Para o ministro, as provas reunidas demonstram que o alvo central da conspiração foi o Estado Democrático de Direito, atacado de forma sistemática para minar as instituições e abrir caminho para a perpetuação do grupo político de Bolsonaro no poder.
Voto do ministro Flávio Dino
O ministro Flávio Dino acompanhou o relator Alexandre de Moraes e votou pela condenação de Jair Bolsonaro e outros sete réus da chamada trama golpista.
Em sua fala, Dino rejeitou a tese das defesas de que as condutas seriam apenas “atos preparatórios”. Para ele, houve atos executórios concretos que configuram violência e grave ameaça, como bloqueios de rodovias, tentativas de fechar aeroportos e ataques às instituições. O ministro destacou que crimes de empreendimento — como golpe de Estado e abolição do Estado Democrático de Direito — não exigem consumação para serem punidos.
O magistrado também foi categórico ao afirmar que os crimes imputados aos réus são insuscetíveis de anistia, por envolverem ações de grupos armados contra a ordem constitucional. Dino rechaçou ainda a ideia de uma “autoanistia” em favor de altos escalões de poder, lembrando que nunca houve precedente desse tipo na história do país.
Ao analisar a participação de cada réu, Dino adiantou que as penas não devem ser iguais, pois os níveis de culpabilidade variam. Bolsonaro e Walter Braga Netto foram apontados como líderes da organização criminosa, com maior responsabilidade. Garnier, Anderson Torres e Mauro Cid também foram classificados com alta culpabilidade, enquanto Augusto Heleno, Alexandre Ramagem e Paulo Sérgio Nogueira tiveram participação considerada de menor importância.
Próximos passos
O processo segue agora para os votos dos ministros Cármen Lúcia e Cristiano Zanin. Cada voto será dividido em duas etapas: primeiro, a análise das preliminares — como a validade da delação de Mauro Cid e a competência do STF; em seguida, o mérito, com a avaliação das provas apresentadas pela PGR.

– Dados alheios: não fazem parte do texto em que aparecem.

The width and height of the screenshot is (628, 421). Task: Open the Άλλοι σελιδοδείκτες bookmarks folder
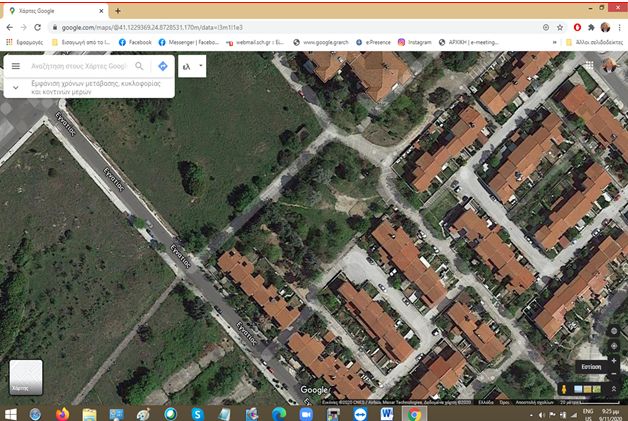597,43
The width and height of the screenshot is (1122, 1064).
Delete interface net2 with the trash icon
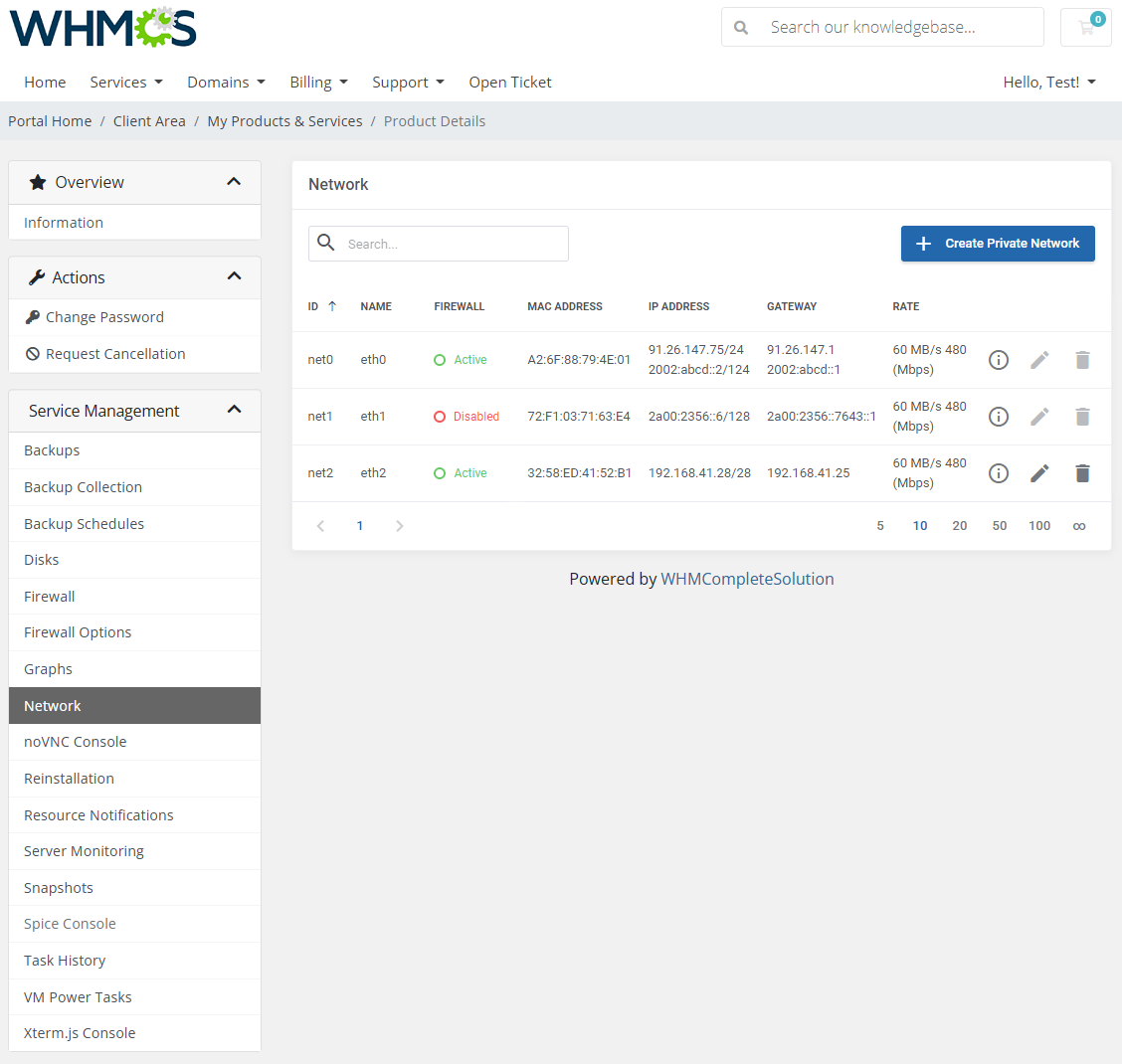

A decisão final será tomada por maioria simples. Caso confirmada a condenação, a definição das penas será discutida em fase posterior.
Quem são os réus
Além de Bolsonaro, respondem na ação:
• Alexandre Ramagem, deputado federal e ex-diretor-geral da Abin;
• Almir Garnier, ex-comandante da Marinha;
• Anderson Torres, ex-ministro da Justiça e ex-secretário de Segurança Pública do DF;
• Augusto Heleno, ex-ministro do GSI;
• Mauro Cid, tenente-coronel e ex-ajudante de ordens de Bolsonaro;
• Paulo Sérgio Nogueira, ex-ministro da Defesa;
• Walter Braga Netto, ex-ministro da Defesa e da Casa Civil, candidato a vice-presidente em 2022.
Os oito réus são acusados de organização criminosa armada, tentativa de abolição violenta do Estado Democrático de Direito, tentativa de golpe de Estado, dano qualificado por violência e grave ameaça e deterioração de patrimônio tombado. No caso de Ramagem, parte das acusações foi suspensa por decisão da Câmara dos Deputados.